The following is not a petition for affirmation. It is merely a reminder to myself not to order so many books at press time.
Though I loved journalism school, it didn’t love me. During my first two years, both my academic adviser and news writing instructor recommended I transfer to a school that was better suited to my odd writing style.
“You are like a big puppy that pees on the rug all the time,” said David Nelson, my newswriting instructor. “I don’t know what to do with you.”
The vice principal at my high school would have agreed with Nelson.
“You have got to stop wearing that bathrobe to school,” he told me one spring day.
So today I am officially tempering my enthusiasm for my next book, “Furniture of Necessity.” I have about half the projects built for the book, and they are slowly being integrated into our daily lives on Greenbriar Avenue.
Three-legged backstools sit at the ends of our dining table, and I steer every guest in our house to sit on them (we’re up to about 20 pair of buttocks now). Some visitors are clearly fearful that it is a trick.
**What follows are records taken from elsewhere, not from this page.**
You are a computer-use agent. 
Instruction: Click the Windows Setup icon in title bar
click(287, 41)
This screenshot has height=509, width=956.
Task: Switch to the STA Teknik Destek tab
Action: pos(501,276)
My first 14th-century trestle table has become a portable work table and has been out in the yard, in the sunroom and set up in the living room for a number of dinners. But a couple visitors have asked why the table is missing legs. Or why it has too many legs. Or they have just asked what the heck it is.
I love these pieces, perhaps more than any other pieces I’ve built in recent memory. But the outside world isn’t sure. The three-legged chairs and table trestles are particularly off-putting. As one woodworker recently told me: “It looks like you’re just trying to save a little wood by having one less leg.”
I seek out and appreciate this sort of honest response. It shapes the way I will explain these pieces in the book and, more importantly, tells me I need to show you more examples here on the blog. The problem is that in the last five years I have looked at hundreds of images of aumbries, trestle tables, backstools, medieval worktables and staked pieces of all sorts. They don’t look weird to me anymore.
But deep down, I know they’re difficult pieces. Just like I knew it was strange to write about stabbings at adult bookstores (suggested headline: “Ouch! Wrong Hole!”). Plus, terrycloth bathrobes are odd attire at high school pep rallies.
So write a birdhouse book, you idiot.